> Data to process:
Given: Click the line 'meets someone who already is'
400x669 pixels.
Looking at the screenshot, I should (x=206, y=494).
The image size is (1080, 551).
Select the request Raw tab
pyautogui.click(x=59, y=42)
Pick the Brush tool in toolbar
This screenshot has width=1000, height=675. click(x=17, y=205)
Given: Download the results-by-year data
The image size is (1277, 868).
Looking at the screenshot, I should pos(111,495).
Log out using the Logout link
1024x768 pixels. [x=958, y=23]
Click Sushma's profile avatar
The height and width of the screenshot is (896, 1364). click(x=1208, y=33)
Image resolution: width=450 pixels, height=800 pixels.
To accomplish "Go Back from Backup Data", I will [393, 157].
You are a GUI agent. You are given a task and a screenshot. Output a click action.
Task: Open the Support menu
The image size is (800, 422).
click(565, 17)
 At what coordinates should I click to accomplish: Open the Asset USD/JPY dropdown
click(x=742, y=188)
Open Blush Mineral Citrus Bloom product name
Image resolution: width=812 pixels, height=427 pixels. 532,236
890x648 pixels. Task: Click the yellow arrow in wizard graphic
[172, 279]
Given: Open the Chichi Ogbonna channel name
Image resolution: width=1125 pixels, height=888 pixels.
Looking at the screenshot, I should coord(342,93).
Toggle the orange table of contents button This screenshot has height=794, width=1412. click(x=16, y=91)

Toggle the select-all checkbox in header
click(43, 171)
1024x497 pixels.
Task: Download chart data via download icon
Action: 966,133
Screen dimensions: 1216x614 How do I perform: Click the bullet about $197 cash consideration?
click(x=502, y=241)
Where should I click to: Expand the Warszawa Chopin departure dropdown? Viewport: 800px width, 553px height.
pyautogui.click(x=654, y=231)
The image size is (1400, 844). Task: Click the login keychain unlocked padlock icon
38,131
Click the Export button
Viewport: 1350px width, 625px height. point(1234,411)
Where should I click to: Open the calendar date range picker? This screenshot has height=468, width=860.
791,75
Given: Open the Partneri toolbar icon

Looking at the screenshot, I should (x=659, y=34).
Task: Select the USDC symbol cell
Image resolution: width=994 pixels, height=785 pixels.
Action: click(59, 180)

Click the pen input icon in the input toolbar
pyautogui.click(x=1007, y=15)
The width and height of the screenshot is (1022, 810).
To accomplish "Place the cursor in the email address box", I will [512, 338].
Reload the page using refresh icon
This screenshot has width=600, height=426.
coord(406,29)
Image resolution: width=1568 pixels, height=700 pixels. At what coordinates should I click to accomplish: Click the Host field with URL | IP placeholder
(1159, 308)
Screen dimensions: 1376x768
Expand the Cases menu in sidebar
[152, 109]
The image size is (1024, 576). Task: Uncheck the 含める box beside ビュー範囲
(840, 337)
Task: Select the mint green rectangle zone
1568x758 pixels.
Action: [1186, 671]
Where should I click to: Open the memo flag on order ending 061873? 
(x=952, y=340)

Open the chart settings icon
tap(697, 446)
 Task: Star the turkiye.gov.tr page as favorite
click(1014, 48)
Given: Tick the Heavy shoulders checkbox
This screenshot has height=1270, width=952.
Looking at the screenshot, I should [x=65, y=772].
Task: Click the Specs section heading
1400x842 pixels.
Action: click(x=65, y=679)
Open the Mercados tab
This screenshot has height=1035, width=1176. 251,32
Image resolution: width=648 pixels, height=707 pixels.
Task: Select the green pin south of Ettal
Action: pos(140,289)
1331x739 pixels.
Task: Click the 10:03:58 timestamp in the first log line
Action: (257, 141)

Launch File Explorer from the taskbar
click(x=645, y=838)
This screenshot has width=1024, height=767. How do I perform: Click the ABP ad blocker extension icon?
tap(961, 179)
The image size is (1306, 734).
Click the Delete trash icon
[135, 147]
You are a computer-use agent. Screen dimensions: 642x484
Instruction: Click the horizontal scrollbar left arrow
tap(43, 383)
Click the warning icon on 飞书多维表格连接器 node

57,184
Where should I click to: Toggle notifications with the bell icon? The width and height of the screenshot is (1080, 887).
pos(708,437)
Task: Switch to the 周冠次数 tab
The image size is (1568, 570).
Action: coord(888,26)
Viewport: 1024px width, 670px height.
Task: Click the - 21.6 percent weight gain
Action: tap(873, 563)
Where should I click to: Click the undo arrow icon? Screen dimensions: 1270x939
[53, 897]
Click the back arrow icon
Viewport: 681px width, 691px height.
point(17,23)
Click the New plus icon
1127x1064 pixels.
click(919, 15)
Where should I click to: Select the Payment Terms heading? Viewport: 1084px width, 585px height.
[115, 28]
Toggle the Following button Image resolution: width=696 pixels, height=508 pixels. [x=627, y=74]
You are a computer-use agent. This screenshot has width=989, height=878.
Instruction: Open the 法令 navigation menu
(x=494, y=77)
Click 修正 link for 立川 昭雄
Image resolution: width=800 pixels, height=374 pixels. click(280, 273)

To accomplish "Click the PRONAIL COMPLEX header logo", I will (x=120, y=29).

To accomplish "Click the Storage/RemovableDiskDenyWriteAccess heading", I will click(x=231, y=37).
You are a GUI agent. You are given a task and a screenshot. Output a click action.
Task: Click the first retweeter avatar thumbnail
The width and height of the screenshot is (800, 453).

> Task details: Word for word, repeat every entry listed above.

> Exercise solution:
Given: Click the line 'meets someone who already is'
400x669 pixels.
Looking at the screenshot, I should (x=206, y=494).
The image size is (1080, 551).
Select the request Raw tab
pyautogui.click(x=59, y=42)
Pick the Brush tool in toolbar
This screenshot has width=1000, height=675. click(x=17, y=205)
Given: Download the results-by-year data
The image size is (1277, 868).
Looking at the screenshot, I should pos(111,495).
Log out using the Logout link
1024x768 pixels. [x=958, y=23]
Click Sushma's profile avatar
The height and width of the screenshot is (896, 1364). click(x=1208, y=33)
Image resolution: width=450 pixels, height=800 pixels.
To accomplish "Go Back from Backup Data", I will [393, 157].
You are a GUI agent. You are given a task and a screenshot. Output a click action.
Task: Open the Support menu
The image size is (800, 422).
click(565, 17)
 At what coordinates should I click to accomplish: Open the Asset USD/JPY dropdown
click(x=742, y=188)
Open Blush Mineral Citrus Bloom product name
Image resolution: width=812 pixels, height=427 pixels. 532,236
890x648 pixels. Task: Click the yellow arrow in wizard graphic
[172, 279]
Given: Open the Chichi Ogbonna channel name
Image resolution: width=1125 pixels, height=888 pixels.
Looking at the screenshot, I should coord(342,93).
Toggle the orange table of contents button This screenshot has height=794, width=1412. click(x=16, y=91)

Toggle the select-all checkbox in header
click(43, 171)
1024x497 pixels.
Task: Download chart data via download icon
Action: 966,133
Screen dimensions: 1216x614 How do I perform: Click the bullet about $197 cash consideration?
click(x=502, y=241)
Where should I click to: Expand the Warszawa Chopin departure dropdown? Viewport: 800px width, 553px height.
pyautogui.click(x=654, y=231)
The image size is (1400, 844). Task: Click the login keychain unlocked padlock icon
38,131
Click the Export button
Viewport: 1350px width, 625px height. point(1234,411)
Where should I click to: Open the calendar date range picker? This screenshot has height=468, width=860.
791,75
Given: Open the Partneri toolbar icon

Looking at the screenshot, I should (x=659, y=34).
Task: Select the USDC symbol cell
Image resolution: width=994 pixels, height=785 pixels.
Action: click(59, 180)

Click the pen input icon in the input toolbar
pyautogui.click(x=1007, y=15)
The width and height of the screenshot is (1022, 810).
To accomplish "Place the cursor in the email address box", I will [512, 338].
Reload the page using refresh icon
This screenshot has width=600, height=426.
coord(406,29)
Image resolution: width=1568 pixels, height=700 pixels. At what coordinates should I click to accomplish: Click the Host field with URL | IP placeholder
(1159, 308)
Screen dimensions: 1376x768
Expand the Cases menu in sidebar
[152, 109]
The image size is (1024, 576). Task: Uncheck the 含める box beside ビュー範囲
(840, 337)
Task: Select the mint green rectangle zone
1568x758 pixels.
Action: [1186, 671]
Where should I click to: Open the memo flag on order ending 061873? 
(x=952, y=340)

Open the chart settings icon
tap(697, 446)
 Task: Star the turkiye.gov.tr page as favorite
click(1014, 48)
Given: Tick the Heavy shoulders checkbox
This screenshot has height=1270, width=952.
Looking at the screenshot, I should [x=65, y=772].
Task: Click the Specs section heading
1400x842 pixels.
Action: click(x=65, y=679)
Open the Mercados tab
This screenshot has height=1035, width=1176. 251,32
Image resolution: width=648 pixels, height=707 pixels.
Task: Select the green pin south of Ettal
Action: pos(140,289)
1331x739 pixels.
Task: Click the 10:03:58 timestamp in the first log line
Action: (257, 141)

Launch File Explorer from the taskbar
click(x=645, y=838)
This screenshot has width=1024, height=767. How do I perform: Click the ABP ad blocker extension icon?
tap(961, 179)
The image size is (1306, 734).
Click the Delete trash icon
[135, 147]
You are a computer-use agent. Screen dimensions: 642x484
Instruction: Click the horizontal scrollbar left arrow
tap(43, 383)
Click the warning icon on 飞书多维表格连接器 node

57,184
Where should I click to: Toggle notifications with the bell icon? The width and height of the screenshot is (1080, 887).
pos(708,437)
Task: Switch to the 周冠次数 tab
The image size is (1568, 570).
Action: coord(888,26)
Viewport: 1024px width, 670px height.
Task: Click the - 21.6 percent weight gain
Action: tap(873, 563)
Where should I click to: Click the undo arrow icon? Screen dimensions: 1270x939
[53, 897]
Click the back arrow icon
Viewport: 681px width, 691px height.
point(17,23)
Click the New plus icon
1127x1064 pixels.
click(919, 15)
Where should I click to: Select the Payment Terms heading? Viewport: 1084px width, 585px height.
[115, 28]
Toggle the Following button Image resolution: width=696 pixels, height=508 pixels. [x=627, y=74]
You are a computer-use agent. This screenshot has width=989, height=878.
Instruction: Open the 法令 navigation menu
(x=494, y=77)
Click 修正 link for 立川 昭雄
Image resolution: width=800 pixels, height=374 pixels. click(280, 273)

To accomplish "Click the PRONAIL COMPLEX header logo", I will (x=120, y=29).

To accomplish "Click the Storage/RemovableDiskDenyWriteAccess heading", I will click(x=231, y=37).
You are a GUI agent. You are given a task and a screenshot. Output a click action.
Task: Click the first retweeter avatar thumbnail
The width and height of the screenshot is (800, 453).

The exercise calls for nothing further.